Exercise directions » Print the entries below exactly as they appear, line for line, with no changes.

╔══

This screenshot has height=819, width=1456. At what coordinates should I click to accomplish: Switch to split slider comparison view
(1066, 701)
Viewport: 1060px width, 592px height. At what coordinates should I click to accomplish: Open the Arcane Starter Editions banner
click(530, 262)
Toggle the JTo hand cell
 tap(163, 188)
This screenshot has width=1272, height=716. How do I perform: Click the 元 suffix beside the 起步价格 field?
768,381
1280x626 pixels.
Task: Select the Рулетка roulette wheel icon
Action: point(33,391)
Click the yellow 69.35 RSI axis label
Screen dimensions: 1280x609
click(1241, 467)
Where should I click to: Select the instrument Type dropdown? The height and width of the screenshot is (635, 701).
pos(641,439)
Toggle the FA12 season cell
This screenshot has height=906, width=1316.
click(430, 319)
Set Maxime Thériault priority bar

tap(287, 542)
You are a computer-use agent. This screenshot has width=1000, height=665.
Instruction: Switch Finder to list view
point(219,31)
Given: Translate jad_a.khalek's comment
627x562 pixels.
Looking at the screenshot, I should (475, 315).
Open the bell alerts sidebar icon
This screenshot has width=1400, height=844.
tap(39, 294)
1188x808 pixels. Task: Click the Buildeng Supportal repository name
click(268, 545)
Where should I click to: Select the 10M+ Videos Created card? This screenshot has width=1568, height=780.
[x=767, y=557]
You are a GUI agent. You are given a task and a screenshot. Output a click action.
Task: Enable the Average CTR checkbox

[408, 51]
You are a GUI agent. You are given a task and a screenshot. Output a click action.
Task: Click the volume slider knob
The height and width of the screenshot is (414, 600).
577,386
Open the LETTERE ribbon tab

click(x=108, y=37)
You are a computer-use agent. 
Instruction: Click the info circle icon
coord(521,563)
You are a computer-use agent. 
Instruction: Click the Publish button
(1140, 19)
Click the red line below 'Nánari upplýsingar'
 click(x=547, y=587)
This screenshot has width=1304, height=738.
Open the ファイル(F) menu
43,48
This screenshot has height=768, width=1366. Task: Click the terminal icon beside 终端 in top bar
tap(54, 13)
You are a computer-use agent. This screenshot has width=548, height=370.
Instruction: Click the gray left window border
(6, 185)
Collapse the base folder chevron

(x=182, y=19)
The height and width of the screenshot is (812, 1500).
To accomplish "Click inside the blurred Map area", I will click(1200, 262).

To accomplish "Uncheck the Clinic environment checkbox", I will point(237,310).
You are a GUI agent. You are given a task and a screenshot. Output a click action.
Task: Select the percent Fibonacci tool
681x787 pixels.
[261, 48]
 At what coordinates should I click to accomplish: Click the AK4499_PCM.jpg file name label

╚══

Expected answer »
This screenshot has height=819, width=1456. At what coordinates should I click to accomplish: Switch to split slider comparison view
(1066, 701)
Viewport: 1060px width, 592px height. At what coordinates should I click to accomplish: Open the Arcane Starter Editions banner
click(530, 262)
Toggle the JTo hand cell
 tap(163, 188)
This screenshot has width=1272, height=716. How do I perform: Click the 元 suffix beside the 起步价格 field?
768,381
1280x626 pixels.
Task: Select the Рулетка roulette wheel icon
Action: point(33,391)
Click the yellow 69.35 RSI axis label
Screen dimensions: 1280x609
click(1241, 467)
Where should I click to: Select the instrument Type dropdown? The height and width of the screenshot is (635, 701).
pos(641,439)
Toggle the FA12 season cell
This screenshot has height=906, width=1316.
click(430, 319)
Set Maxime Thériault priority bar

tap(287, 542)
You are a computer-use agent. This screenshot has width=1000, height=665.
Instruction: Switch Finder to list view
point(219,31)
Given: Translate jad_a.khalek's comment
627x562 pixels.
Looking at the screenshot, I should (475, 315).
Open the bell alerts sidebar icon
This screenshot has width=1400, height=844.
tap(39, 294)
1188x808 pixels. Task: Click the Buildeng Supportal repository name
click(268, 545)
Where should I click to: Select the 10M+ Videos Created card? This screenshot has width=1568, height=780.
[x=767, y=557]
You are a GUI agent. You are given a task and a screenshot. Output a click action.
Task: Enable the Average CTR checkbox

[408, 51]
You are a GUI agent. You are given a task and a screenshot. Output a click action.
Task: Click the volume slider knob
The height and width of the screenshot is (414, 600).
577,386
Open the LETTERE ribbon tab

click(x=108, y=37)
You are a computer-use agent. 
Instruction: Click the info circle icon
coord(521,563)
You are a computer-use agent. 
Instruction: Click the Publish button
(1140, 19)
Click the red line below 'Nánari upplýsingar'
 click(x=547, y=587)
This screenshot has width=1304, height=738.
Open the ファイル(F) menu
43,48
This screenshot has height=768, width=1366. Task: Click the terminal icon beside 终端 in top bar
tap(54, 13)
You are a computer-use agent. This screenshot has width=548, height=370.
Instruction: Click the gray left window border
(6, 185)
Collapse the base folder chevron

(x=182, y=19)
The height and width of the screenshot is (812, 1500).
To accomplish "Click inside the blurred Map area", I will click(1200, 262).

To accomplish "Uncheck the Clinic environment checkbox", I will point(237,310).
You are a GUI agent. You are given a task and a screenshot. Output a click action.
Task: Select the percent Fibonacci tool
681x787 pixels.
[261, 48]
 At what coordinates should I click to accomplish: Click the AK4499_PCM.jpg file name label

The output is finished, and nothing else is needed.